Principal Sufficient Dimension Reduction method

Usage

npsdr(
  x,
  y,
  loss = "svm",
  h = 10,
  lambda = 1,
  b = floor(length(y)/3),
  eps = 1e-05,
  max.iter = 100,
  eta = 0.1,
  mtype,
  plot = TRUE
)
npsdr(
  x,
  y,
  loss = "svm",
  h = 10,
  lambda = 1,
  b = floor(length(y)/3),
  eps = 1e-05,
  max.iter = 100,
  eta = 0.1,
  mtype,
  plot = TRUE
)

Arguments

`x`	data matrix
`y`	either continuous or (+1,-1) typed binary response vector
`loss`	pre-specified loss functions belongs to `"svm", "logit", "l2svm", "wsvm", "qr", "asls", "wlogit", "wl2svm", "lssvm", "wlssvm"`, and user-defined loss function object also can be used formed by inside double (or single) quotation mark.
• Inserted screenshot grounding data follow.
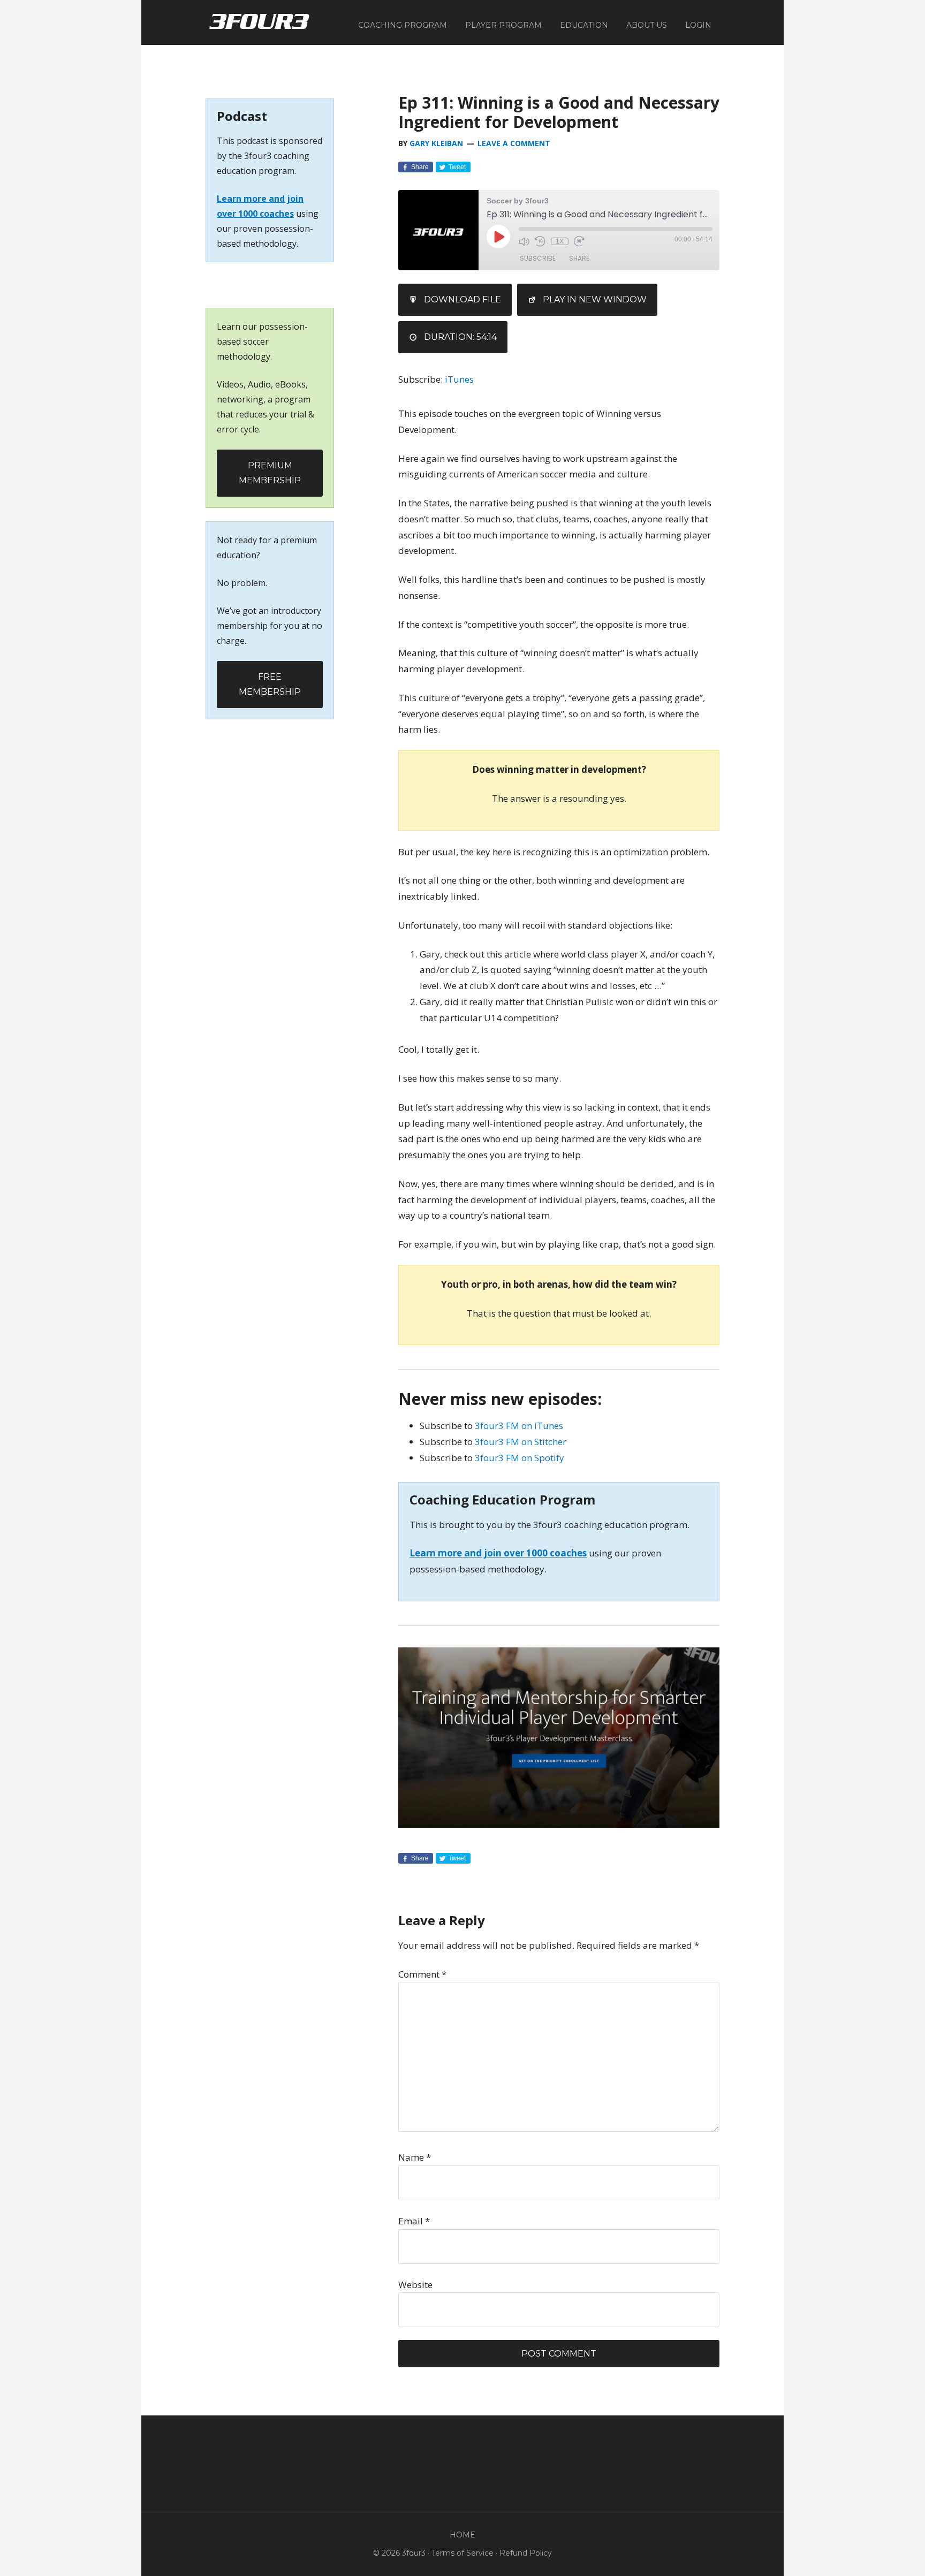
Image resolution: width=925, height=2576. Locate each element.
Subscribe (538, 258)
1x (560, 241)
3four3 (259, 21)
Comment (422, 1974)
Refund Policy (525, 2553)
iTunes (459, 379)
Default is 'svm'.
`h`	the number of slices. default value is 10
`lambda`	hyperparameter for the loss function. default value is 1
`b`	number of basis functions for a kernel trick, floor(length(y)/3) is default
`eps`	threshold for stopping iteration with respect to the magnitude of derivative, default value is 1.0e-4
`max.iter`	maximum iteration number for the optimization process. default value is 30
`eta`	learning rate for gradient descent method. default value is 0.1
`mtype`	type of margin, either "m" or "r" refer margin and residual, respectively (See, Table 1 in the pacakge manuscript). When one use user-defined loss function this argument should be specified. Default is "m".
`plot`	If `TRUE` then it produces scatter plots of $Y$ versus the first sufficient predictor. The default is FALSE.

Value

An object with S3 class "npsdr". Details are listed below.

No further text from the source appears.